Instructions to follow >> Copy the records below exactly. Include all of them.
Segment Start: Records to process
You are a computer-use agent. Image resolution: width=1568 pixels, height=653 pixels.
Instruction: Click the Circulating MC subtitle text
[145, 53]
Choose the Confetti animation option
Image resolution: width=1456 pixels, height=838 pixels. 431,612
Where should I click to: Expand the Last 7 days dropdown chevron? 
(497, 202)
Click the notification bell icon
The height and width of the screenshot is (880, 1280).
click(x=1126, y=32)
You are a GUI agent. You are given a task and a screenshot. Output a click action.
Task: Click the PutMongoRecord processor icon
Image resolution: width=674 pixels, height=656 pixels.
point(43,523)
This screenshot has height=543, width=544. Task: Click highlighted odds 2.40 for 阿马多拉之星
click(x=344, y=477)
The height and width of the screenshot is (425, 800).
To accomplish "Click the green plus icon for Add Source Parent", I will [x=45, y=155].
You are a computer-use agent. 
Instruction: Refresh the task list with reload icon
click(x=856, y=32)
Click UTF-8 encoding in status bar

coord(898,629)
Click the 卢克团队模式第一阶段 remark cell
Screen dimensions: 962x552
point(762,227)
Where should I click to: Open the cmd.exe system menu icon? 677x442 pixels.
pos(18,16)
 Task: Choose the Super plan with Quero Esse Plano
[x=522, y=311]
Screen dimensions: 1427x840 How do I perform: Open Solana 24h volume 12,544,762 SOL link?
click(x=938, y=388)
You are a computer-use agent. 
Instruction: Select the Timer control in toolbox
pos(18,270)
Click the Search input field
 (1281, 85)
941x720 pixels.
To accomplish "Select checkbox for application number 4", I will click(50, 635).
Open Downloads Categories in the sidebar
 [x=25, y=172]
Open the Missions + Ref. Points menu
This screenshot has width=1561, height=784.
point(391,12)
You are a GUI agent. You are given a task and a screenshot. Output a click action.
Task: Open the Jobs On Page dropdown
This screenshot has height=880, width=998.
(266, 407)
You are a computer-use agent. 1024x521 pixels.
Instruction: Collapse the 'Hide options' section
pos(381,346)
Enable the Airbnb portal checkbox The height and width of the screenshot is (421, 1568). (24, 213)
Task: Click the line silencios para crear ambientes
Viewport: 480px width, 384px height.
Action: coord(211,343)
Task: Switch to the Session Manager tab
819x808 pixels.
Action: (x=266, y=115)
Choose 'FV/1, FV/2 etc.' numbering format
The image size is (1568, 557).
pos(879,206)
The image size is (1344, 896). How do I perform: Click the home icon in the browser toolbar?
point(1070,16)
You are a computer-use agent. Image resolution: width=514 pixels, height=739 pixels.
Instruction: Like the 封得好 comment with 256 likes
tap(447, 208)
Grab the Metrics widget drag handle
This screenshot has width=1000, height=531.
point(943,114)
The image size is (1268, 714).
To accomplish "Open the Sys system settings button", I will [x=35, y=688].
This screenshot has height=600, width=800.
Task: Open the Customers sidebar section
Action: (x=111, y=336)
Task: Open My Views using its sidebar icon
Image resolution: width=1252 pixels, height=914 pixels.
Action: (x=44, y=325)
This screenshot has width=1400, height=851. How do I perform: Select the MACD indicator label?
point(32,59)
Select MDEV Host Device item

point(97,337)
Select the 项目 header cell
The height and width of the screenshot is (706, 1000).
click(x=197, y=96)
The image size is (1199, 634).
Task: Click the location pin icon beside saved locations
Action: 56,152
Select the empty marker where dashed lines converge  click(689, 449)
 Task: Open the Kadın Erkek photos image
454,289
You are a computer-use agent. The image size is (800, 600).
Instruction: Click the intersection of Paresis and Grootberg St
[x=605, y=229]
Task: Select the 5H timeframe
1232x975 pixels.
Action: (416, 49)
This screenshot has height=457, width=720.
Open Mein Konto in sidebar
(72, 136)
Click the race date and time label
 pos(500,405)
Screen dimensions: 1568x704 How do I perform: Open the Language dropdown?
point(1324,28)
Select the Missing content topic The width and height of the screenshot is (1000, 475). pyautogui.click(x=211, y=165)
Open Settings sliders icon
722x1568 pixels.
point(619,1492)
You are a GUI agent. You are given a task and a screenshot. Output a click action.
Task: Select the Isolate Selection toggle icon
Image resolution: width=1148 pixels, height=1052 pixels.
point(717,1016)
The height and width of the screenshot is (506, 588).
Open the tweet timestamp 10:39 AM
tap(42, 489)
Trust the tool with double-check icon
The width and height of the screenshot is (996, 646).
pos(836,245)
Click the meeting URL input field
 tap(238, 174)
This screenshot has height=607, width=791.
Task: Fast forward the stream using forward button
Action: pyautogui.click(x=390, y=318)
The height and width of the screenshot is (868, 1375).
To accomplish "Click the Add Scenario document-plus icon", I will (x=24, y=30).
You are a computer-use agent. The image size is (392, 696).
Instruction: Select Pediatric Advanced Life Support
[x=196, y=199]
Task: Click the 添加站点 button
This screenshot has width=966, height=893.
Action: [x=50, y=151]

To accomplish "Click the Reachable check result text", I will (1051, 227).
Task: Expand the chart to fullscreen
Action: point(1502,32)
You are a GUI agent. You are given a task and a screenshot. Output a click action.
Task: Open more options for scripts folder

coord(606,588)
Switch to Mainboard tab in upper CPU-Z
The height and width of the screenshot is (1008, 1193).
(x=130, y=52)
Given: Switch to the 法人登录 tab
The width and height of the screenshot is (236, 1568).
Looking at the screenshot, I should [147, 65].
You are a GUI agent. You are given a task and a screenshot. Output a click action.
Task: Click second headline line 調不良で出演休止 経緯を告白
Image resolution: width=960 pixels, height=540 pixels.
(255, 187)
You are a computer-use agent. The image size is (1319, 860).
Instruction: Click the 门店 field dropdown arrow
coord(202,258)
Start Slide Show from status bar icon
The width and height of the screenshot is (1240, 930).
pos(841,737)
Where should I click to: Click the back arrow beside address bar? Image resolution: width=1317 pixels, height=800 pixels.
Segment End: Records to process
Solution below >>
You are a computer-use agent. Image resolution: width=1568 pixels, height=653 pixels.
Instruction: Click the Circulating MC subtitle text
[145, 53]
Choose the Confetti animation option
Image resolution: width=1456 pixels, height=838 pixels. 431,612
Where should I click to: Expand the Last 7 days dropdown chevron? 
(497, 202)
Click the notification bell icon
The height and width of the screenshot is (880, 1280).
click(x=1126, y=32)
You are a GUI agent. You are given a task and a screenshot. Output a click action.
Task: Click the PutMongoRecord processor icon
Image resolution: width=674 pixels, height=656 pixels.
point(43,523)
This screenshot has height=543, width=544. Task: Click highlighted odds 2.40 for 阿马多拉之星
click(x=344, y=477)
The height and width of the screenshot is (425, 800).
To accomplish "Click the green plus icon for Add Source Parent", I will [x=45, y=155].
You are a computer-use agent. 
Instruction: Refresh the task list with reload icon
click(x=856, y=32)
Click UTF-8 encoding in status bar

coord(898,629)
Click the 卢克团队模式第一阶段 remark cell
Screen dimensions: 962x552
point(762,227)
Where should I click to: Open the cmd.exe system menu icon? 677x442 pixels.
pos(18,16)
 Task: Choose the Super plan with Quero Esse Plano
[x=522, y=311]
Screen dimensions: 1427x840 How do I perform: Open Solana 24h volume 12,544,762 SOL link?
click(x=938, y=388)
You are a computer-use agent. 
Instruction: Select the Timer control in toolbox
pos(18,270)
Click the Search input field
 (1281, 85)
941x720 pixels.
To accomplish "Select checkbox for application number 4", I will click(50, 635).
Open Downloads Categories in the sidebar
 [x=25, y=172]
Open the Missions + Ref. Points menu
This screenshot has width=1561, height=784.
point(391,12)
You are a GUI agent. You are given a task and a screenshot. Output a click action.
Task: Open the Jobs On Page dropdown
This screenshot has height=880, width=998.
(266, 407)
You are a computer-use agent. 1024x521 pixels.
Instruction: Collapse the 'Hide options' section
pos(381,346)
Enable the Airbnb portal checkbox The height and width of the screenshot is (421, 1568). (24, 213)
Task: Click the line silencios para crear ambientes
Viewport: 480px width, 384px height.
Action: coord(211,343)
Task: Switch to the Session Manager tab
819x808 pixels.
Action: (x=266, y=115)
Choose 'FV/1, FV/2 etc.' numbering format
The image size is (1568, 557).
pos(879,206)
The image size is (1344, 896). How do I perform: Click the home icon in the browser toolbar?
point(1070,16)
You are a computer-use agent. Image resolution: width=514 pixels, height=739 pixels.
Instruction: Like the 封得好 comment with 256 likes
tap(447, 208)
Grab the Metrics widget drag handle
This screenshot has width=1000, height=531.
point(943,114)
The image size is (1268, 714).
To accomplish "Open the Sys system settings button", I will [x=35, y=688].
This screenshot has height=600, width=800.
Task: Open the Customers sidebar section
Action: (x=111, y=336)
Task: Open My Views using its sidebar icon
Image resolution: width=1252 pixels, height=914 pixels.
Action: (x=44, y=325)
This screenshot has width=1400, height=851. How do I perform: Select the MACD indicator label?
point(32,59)
Select MDEV Host Device item

point(97,337)
Select the 项目 header cell
The height and width of the screenshot is (706, 1000).
click(x=197, y=96)
The image size is (1199, 634).
Task: Click the location pin icon beside saved locations
Action: 56,152
Select the empty marker where dashed lines converge  click(689, 449)
 Task: Open the Kadın Erkek photos image
454,289
You are a computer-use agent. The image size is (800, 600).
Instruction: Click the intersection of Paresis and Grootberg St
[x=605, y=229]
Task: Select the 5H timeframe
1232x975 pixels.
Action: (416, 49)
This screenshot has height=457, width=720.
Open Mein Konto in sidebar
(72, 136)
Click the race date and time label
 pos(500,405)
Screen dimensions: 1568x704 How do I perform: Open the Language dropdown?
point(1324,28)
Select the Missing content topic The width and height of the screenshot is (1000, 475). pyautogui.click(x=211, y=165)
Open Settings sliders icon
722x1568 pixels.
point(619,1492)
You are a GUI agent. You are given a task and a screenshot. Output a click action.
Task: Select the Isolate Selection toggle icon
Image resolution: width=1148 pixels, height=1052 pixels.
point(717,1016)
The height and width of the screenshot is (506, 588).
Open the tweet timestamp 10:39 AM
tap(42, 489)
Trust the tool with double-check icon
The width and height of the screenshot is (996, 646).
pos(836,245)
Click the meeting URL input field
 tap(238, 174)
This screenshot has height=607, width=791.
Task: Fast forward the stream using forward button
Action: pyautogui.click(x=390, y=318)
The height and width of the screenshot is (868, 1375).
To accomplish "Click the Add Scenario document-plus icon", I will (x=24, y=30).
You are a computer-use agent. The image size is (392, 696).
Instruction: Select Pediatric Advanced Life Support
[x=196, y=199]
Task: Click the 添加站点 button
This screenshot has width=966, height=893.
Action: [x=50, y=151]

To accomplish "Click the Reachable check result text", I will (1051, 227).
Task: Expand the chart to fullscreen
Action: point(1502,32)
You are a GUI agent. You are given a task and a screenshot. Output a click action.
Task: Open more options for scripts folder

coord(606,588)
Switch to Mainboard tab in upper CPU-Z
The height and width of the screenshot is (1008, 1193).
(x=130, y=52)
Given: Switch to the 法人登录 tab
The width and height of the screenshot is (236, 1568).
Looking at the screenshot, I should [147, 65].
You are a GUI agent. You are given a task and a screenshot. Output a click action.
Task: Click second headline line 調不良で出演休止 経緯を告白
Image resolution: width=960 pixels, height=540 pixels.
(255, 187)
You are a computer-use agent. The image size is (1319, 860).
Instruction: Click the 门店 field dropdown arrow
coord(202,258)
Start Slide Show from status bar icon
The width and height of the screenshot is (1240, 930).
pos(841,737)
Where should I click to: Click the back arrow beside address bar? Image resolution: width=1317 pixels, height=800 pixels.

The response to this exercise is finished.